**Quesito 1**
Secondo il testo sul declino delle api, in quale arco di anni si collocano i dati raccolti sulle colonie negli Stati Uniti?
**Quesito 2**
Riporta senza alcuna modifica il passo del testo sul declino delle api che va da "(30Science.com) – Roma, 7" fino a "decline and extinction." compreso.

**Testo di partenza**
↓

(30Science.com) – Roma, 7 dic. – Quali sono i principali fattori che incidono sul declino e la moria delle api? La questione riguarda l’intero pianeta, anche se varia notevolmente a seconda delle aree geografiche e delle stagioni. Diversi fattori di stress, da soli e in combinazione tra loro, possono risultare decisivi: tra questi, alcuni acari parassiti, l’esposizione ai pesticidi e gli eventi meteorologici estremi sembrano essere quelli principali. È questo uno dei principali risultati di uno studio pubblicato su Scientific Reports grazie al contributo di un team di ricercatrici e ricercatori legato alla Scuola Superiore Sant’Anna e al suo Dipartimento di Eccellenza EMbeDS (Economia e Management nell’era della Data Science). Lo studio fa parte di un approfondimento dedicato al tema Insect decline and extinction.
Utilizzando diverse fonti di dati pubblici, le autrici e gli autori dello studio hanno raccolto e integrato informazioni sullo stato delle colonie di api, i fattori di stress che le influenzano, le condizioni meteorologiche e di utilizzo del suolo negli Stati Uniti per un periodo compreso tra il 2015 e il 2021. L’analisi dei dati ha evidenziato che i principali fattori che hanno un impatto significativo sulla moria di colonie includono la presenza dell’acaro parassita Varroa destructor, l’esposizione ai pesticidi e gli effetti negativi di eventi meteorologici estremi.
Come spiega Luca Insolia, primo autore dello studio, “la Varroa destructor è diffusa in tutti i continenti ed è fortemente associata alla moria di api. La lotta a questo acaro rappresenta una delle sfide più importanti per l’apicoltura moderna”.
Luca Insolia è attualmente post-doc presso l’Università di Ginevra, dopo aver conseguito il PhD in Data Science e aver collaborato con il Dipartimento EMbeDS della Scuola Sant’Anna. “Acari come la Varroa destructor seguono andamenti stagionali e gli apicoltori potrebbero sfruttare i risultati del nostro studio per implementare trattamenti più efficaci e per supportare varie altre pratiche apicole, come le attività di nomadismo, la nutrizione suppletiva e lo svernamento”.

↑

**Voci estratte**
↓

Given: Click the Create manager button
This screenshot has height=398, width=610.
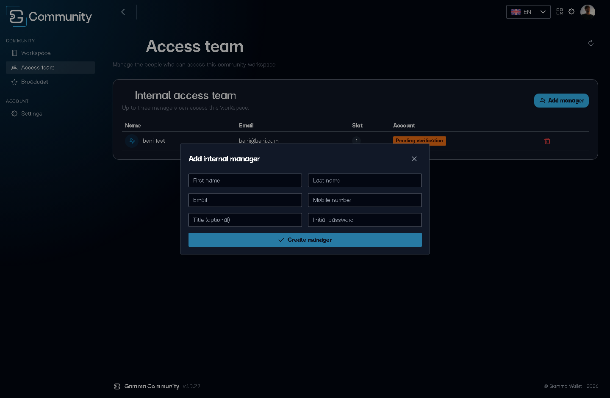Looking at the screenshot, I should coord(305,240).

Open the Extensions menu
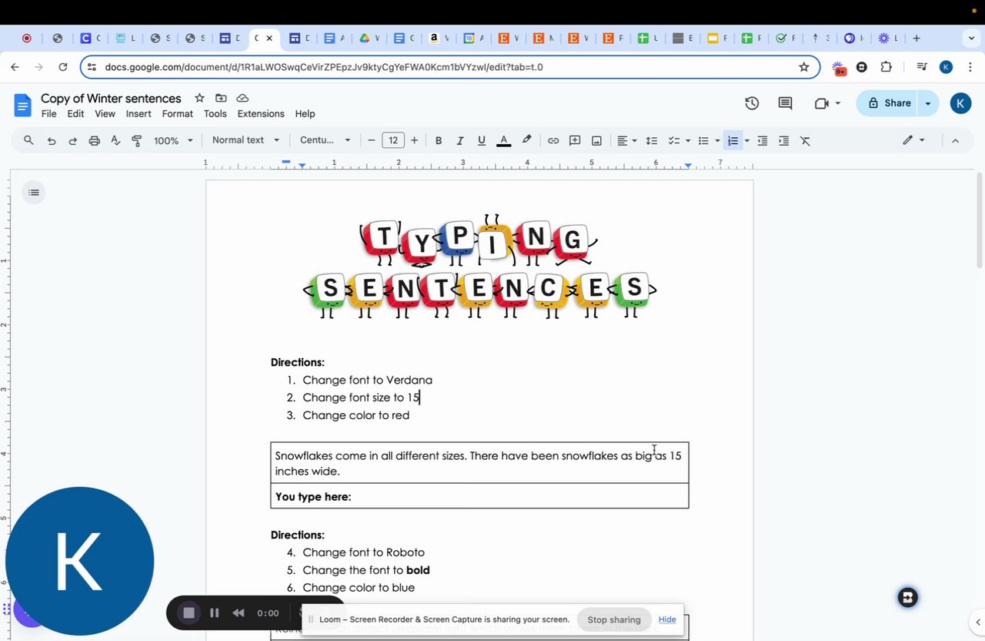pyautogui.click(x=260, y=114)
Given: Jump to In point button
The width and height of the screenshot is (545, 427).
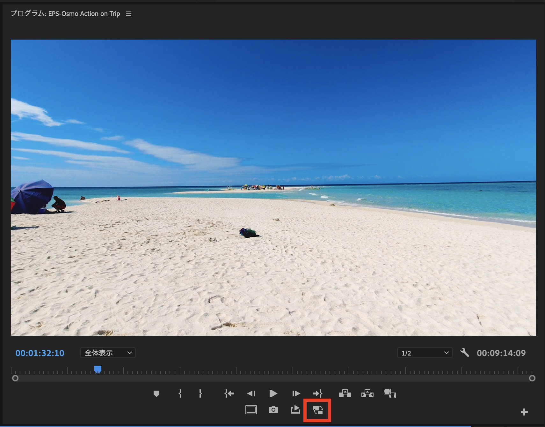Looking at the screenshot, I should 229,393.
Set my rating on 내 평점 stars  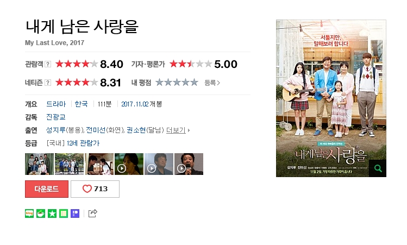(x=177, y=83)
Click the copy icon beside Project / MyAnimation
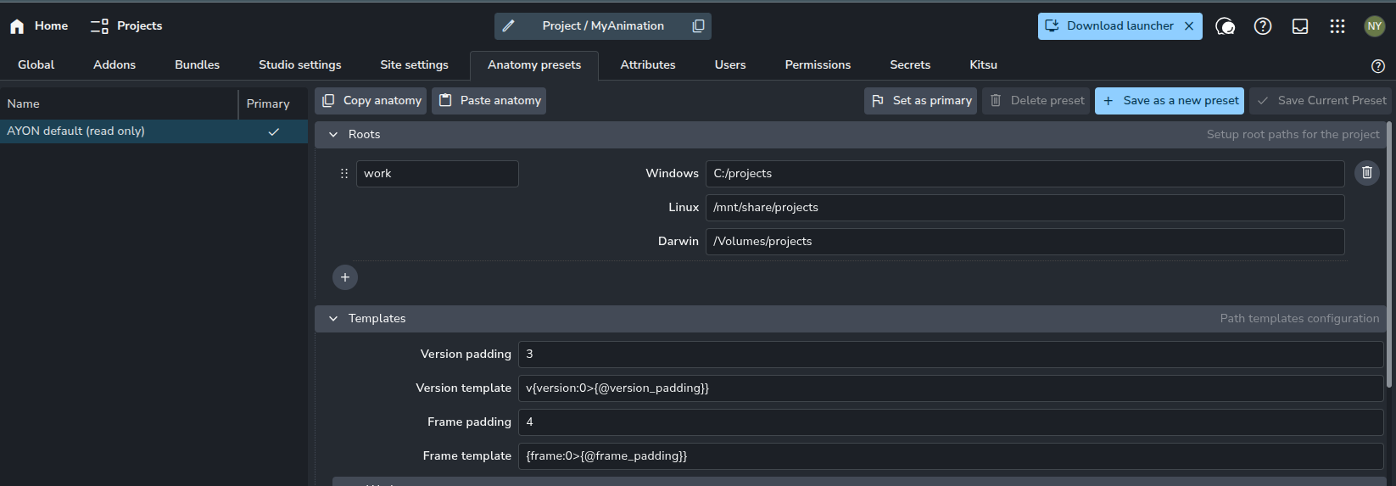 (x=698, y=26)
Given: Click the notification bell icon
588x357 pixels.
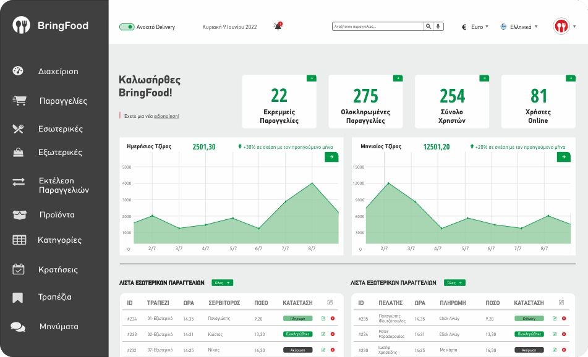Looking at the screenshot, I should 278,27.
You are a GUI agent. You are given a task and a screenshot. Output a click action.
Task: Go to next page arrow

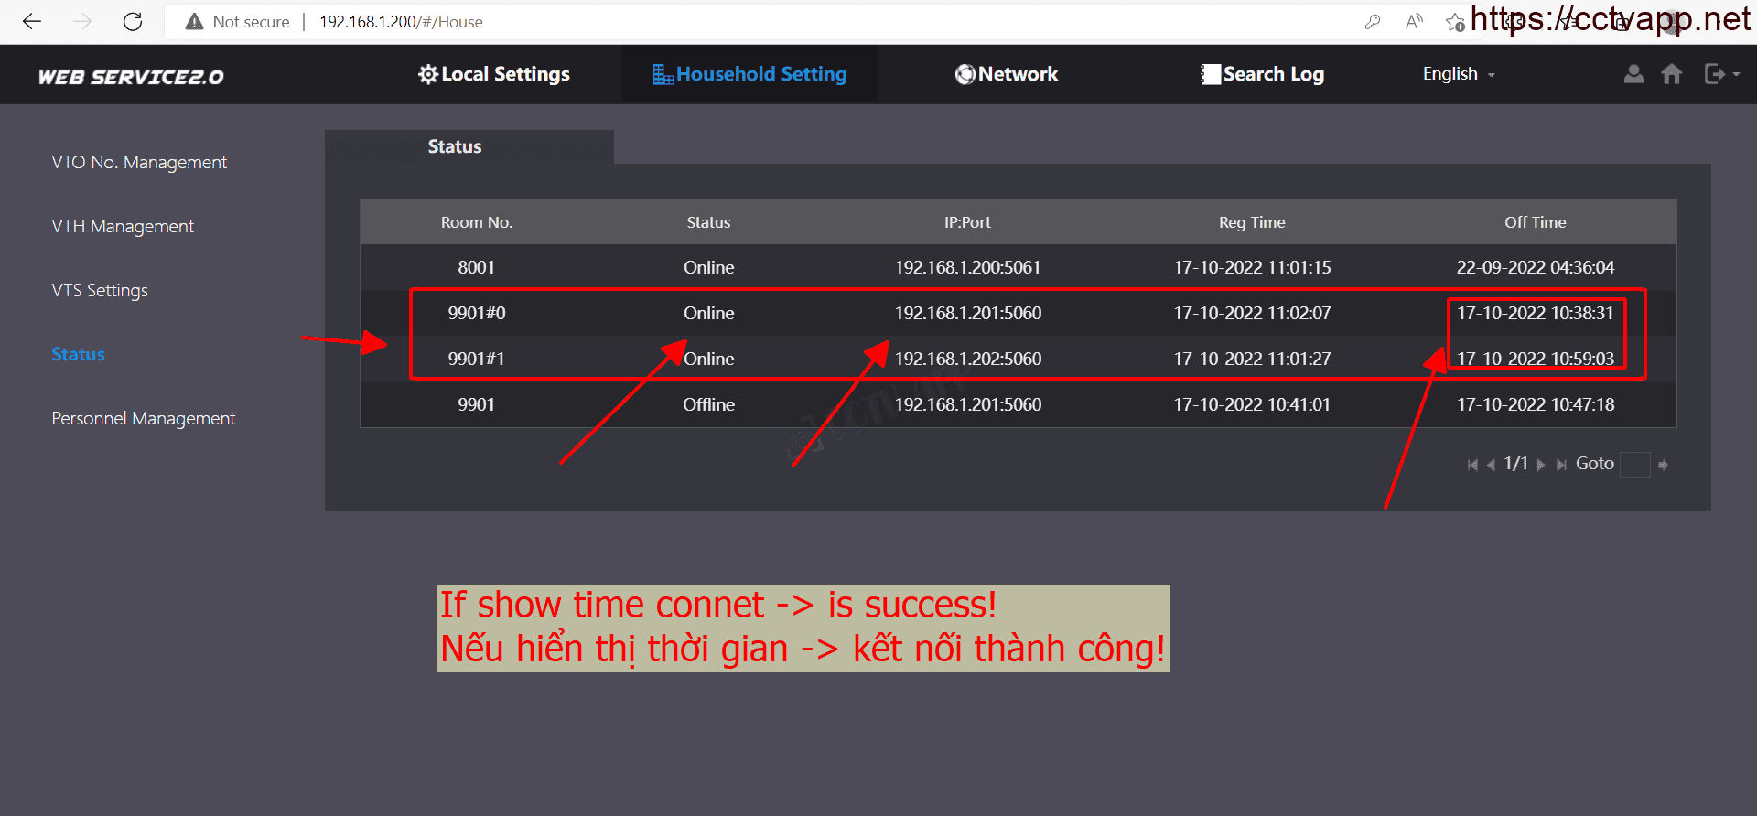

↑

**Risposta 1**
Tra il 2015 e il 2021.

**Risposta 2**
(30Science.com) – Roma, 7 dic. – Quali sono i principali fattori che incidono sul declino e la moria delle api? La questione riguarda l’intero pianeta, anche se varia notevolmente a seconda delle aree geografiche e delle stagioni. Diversi fattori di stress, da soli e in combinazione tra loro, possono risultare decisivi: tra questi, alcuni acari parassiti, l’esposizione ai pesticidi e gli eventi meteorologici estremi sembrano essere quelli principali. È questo uno dei principali risultati di uno studio pubblicato su Scientific Reports grazie al contributo di un team di ricercatrici e ricercatori legato alla Scuola Superiore Sant’Anna e al suo Dipartimento di Eccellenza EMbeDS (Economia e Management nell’era della Data Science). Lo studio fa parte di un approfondimento dedicato al tema Insect decline and extinction.